- Source document
━━━━━━━━━━━━━━━━━━━━━━━━━━━━━━

"There are many different senses of the word "person", so it is impossible to answer such a question without qualifying it."
Wow, this is swell. So all your talk about brain waves and the like were utterly irrelevant. Why did you waste our time?
"Hence, it only compounds the tragedy to have people who have no stake in the pregnancy barging in with their opinions and prescriptions."
Nonsense. We're talking about a procedure that is literally available up until the due date. We aren't talking about the 'glob' in the second trimester.
"I'm not dodging that in the slightest."
You are totally dodging.
"Such terminations are almost always under extraordinary circumstances, and I don't think that the moral choices are as cut and dried as the anti-abortion ideologues would have us believe."
First of all, I doubt very much that they are 'almost always under extraordinary circumstances.' Feel free to provide some data. Second of all, we are talking about a third trimester baby that by your own definition- up until the last post, anyway- qualified as a person. If it is not 'cut and dried' that persons deserve our protection, then there is nothing else to talk about.

━━━━━━━━━━━━━━━━━━━━━━━━━━━━━━

- Data extract
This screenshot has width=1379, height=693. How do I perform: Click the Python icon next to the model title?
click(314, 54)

━━━━━━━━━━━━━━━━━━━━━━━━━━━━━━

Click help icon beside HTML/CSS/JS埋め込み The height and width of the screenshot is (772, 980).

━━━━━━━━━━━━━━━━━━━━━━━━━━━━━━

- Instructions to follow
Reproduce the stretch of the abortion debate exchange above from "Wow, this is" through "the second trimester.", word for word.

- Task result
Wow, this is swell. So all your talk about brain waves and the like were utterly irrelevant. Why did you waste our time?
"Hence, it only compounds the tragedy to have people who have no stake in the pregnancy barging in with their opinions and prescriptions."
Nonsense. We're talking about a procedure that is literally available up until the due date. We aren't talking about the 'glob' in the second trimester.